▶ **Exercise objective**:
Return the lines from the one containing "You are a computer-use agent. 822x723 pixels." up to and including the one containing "click(x=405, y=458)", word for word. Leave the pictures out of your answer.

▶ **Records for the task**:
--- start ---

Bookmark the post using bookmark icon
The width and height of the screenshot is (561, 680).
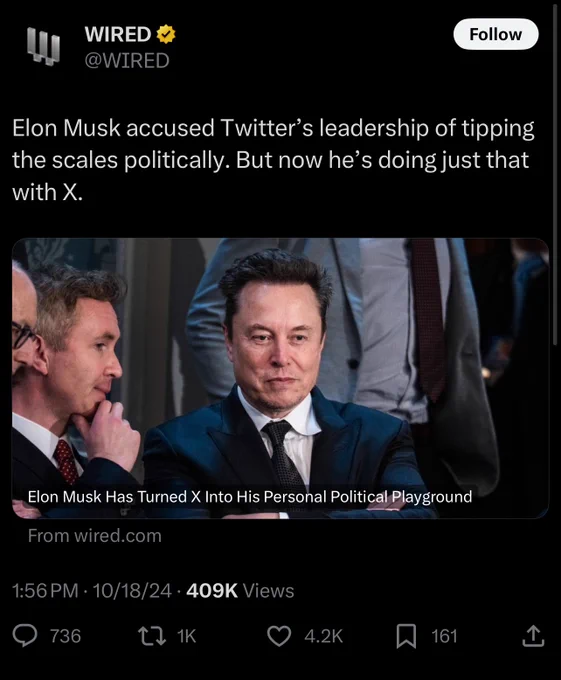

--- end ---
--- start ---

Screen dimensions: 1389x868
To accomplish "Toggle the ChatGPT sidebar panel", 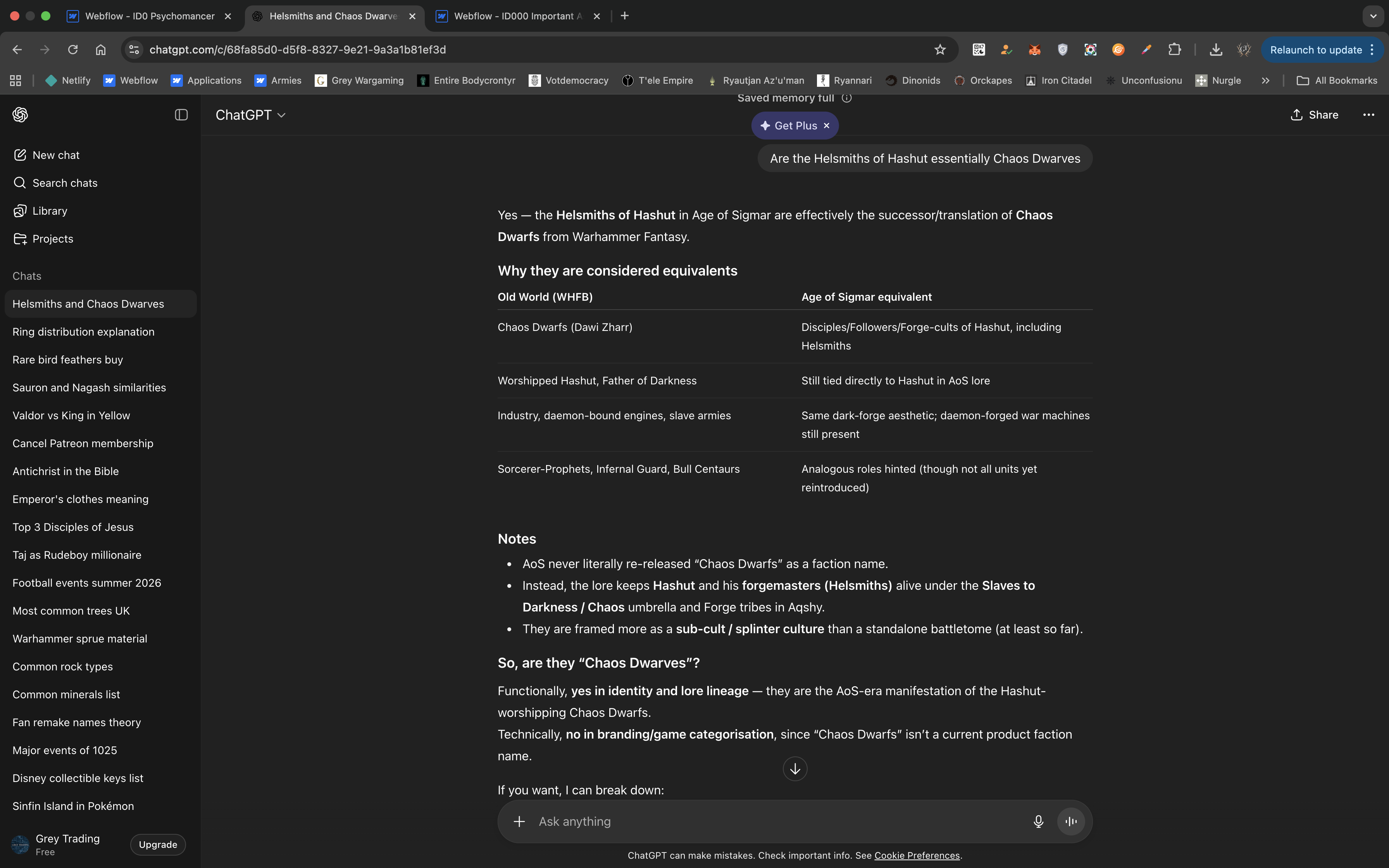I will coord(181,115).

--- end ---
--- start ---

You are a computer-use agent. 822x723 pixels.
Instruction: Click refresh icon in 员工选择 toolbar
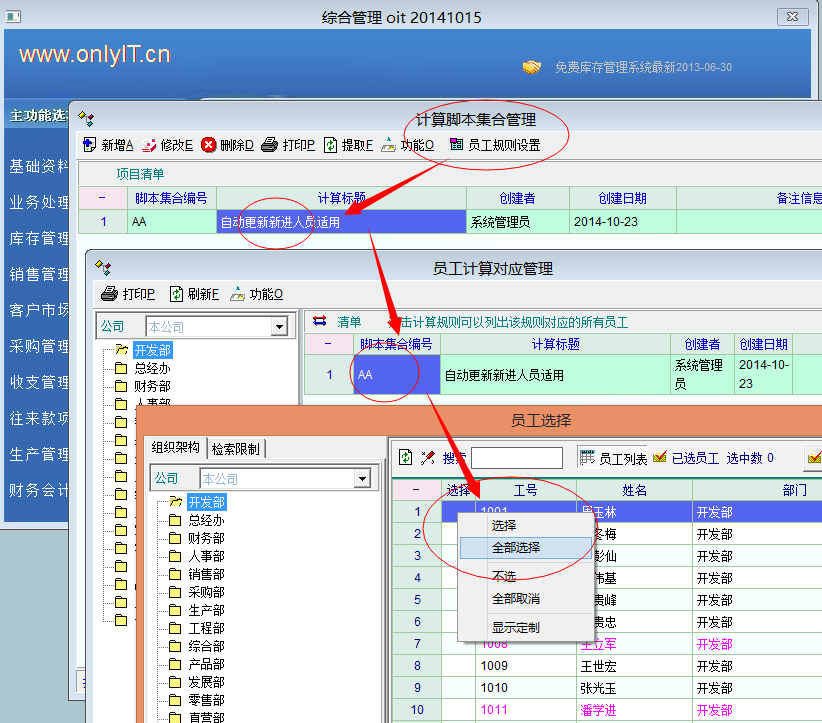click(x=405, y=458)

--- end ---

▶ **Correct result**:
You are a computer-use agent. 822x723 pixels.
Instruction: Click refresh icon in 员工选择 toolbar
click(x=405, y=458)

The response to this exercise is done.